━━━━━ Record excerpts ━━━━━

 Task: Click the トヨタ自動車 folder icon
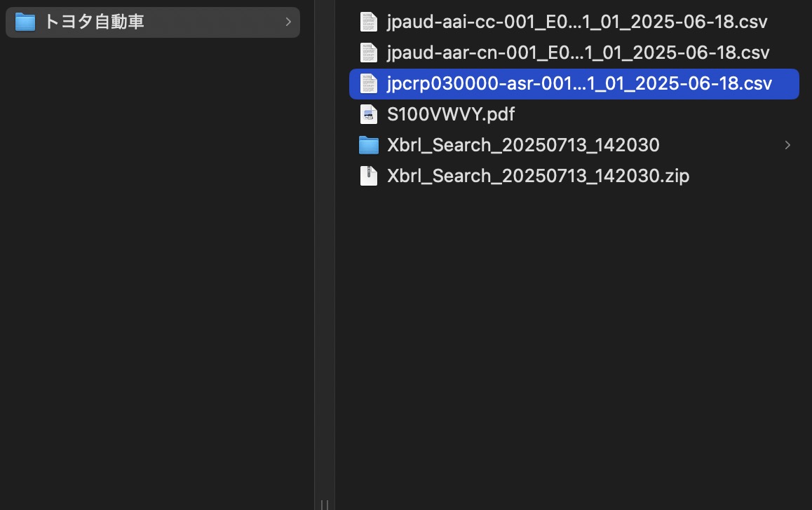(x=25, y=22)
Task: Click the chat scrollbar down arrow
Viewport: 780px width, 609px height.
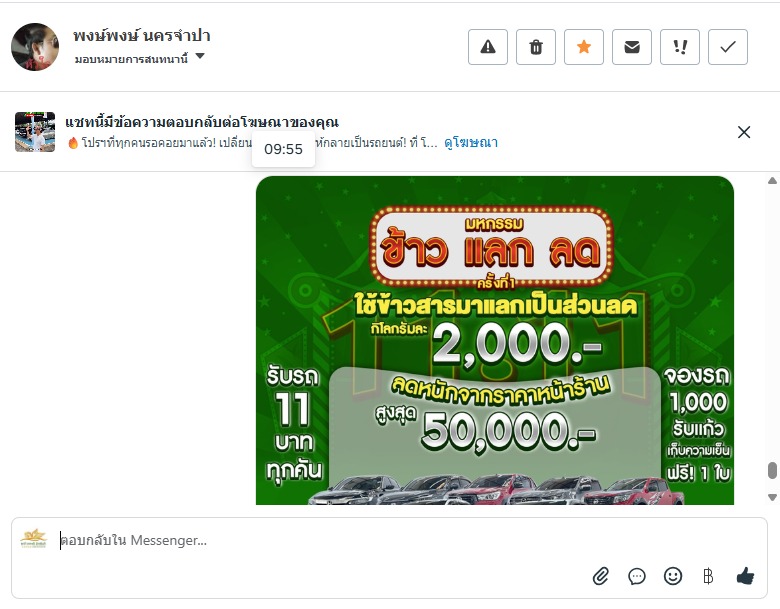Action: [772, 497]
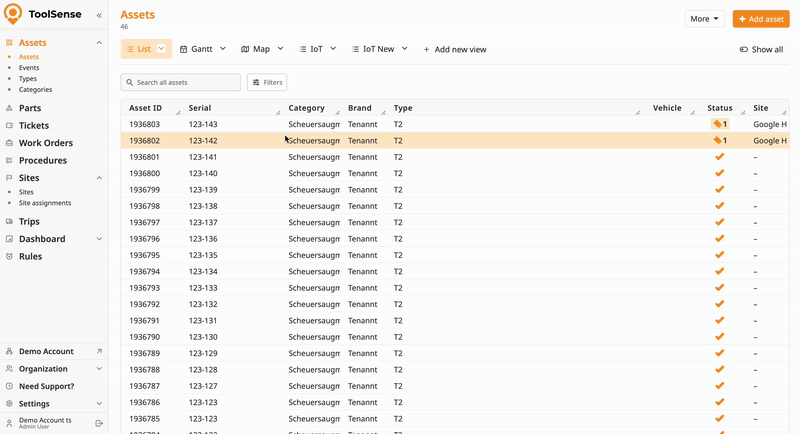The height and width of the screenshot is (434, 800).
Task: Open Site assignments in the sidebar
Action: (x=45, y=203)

━━━━━

Find the line that contains "Task: Click the chat scrollbar down arrow" and repeat it, along with every line after it to the end of the data, exactly; drop the pictures.

Task: Click the chat scrollbar down arrow
Viewport: 780px width, 609px height.
Action: [772, 497]
The height and width of the screenshot is (434, 800).
Task: Open Site assignments in the sidebar
Action: (x=45, y=203)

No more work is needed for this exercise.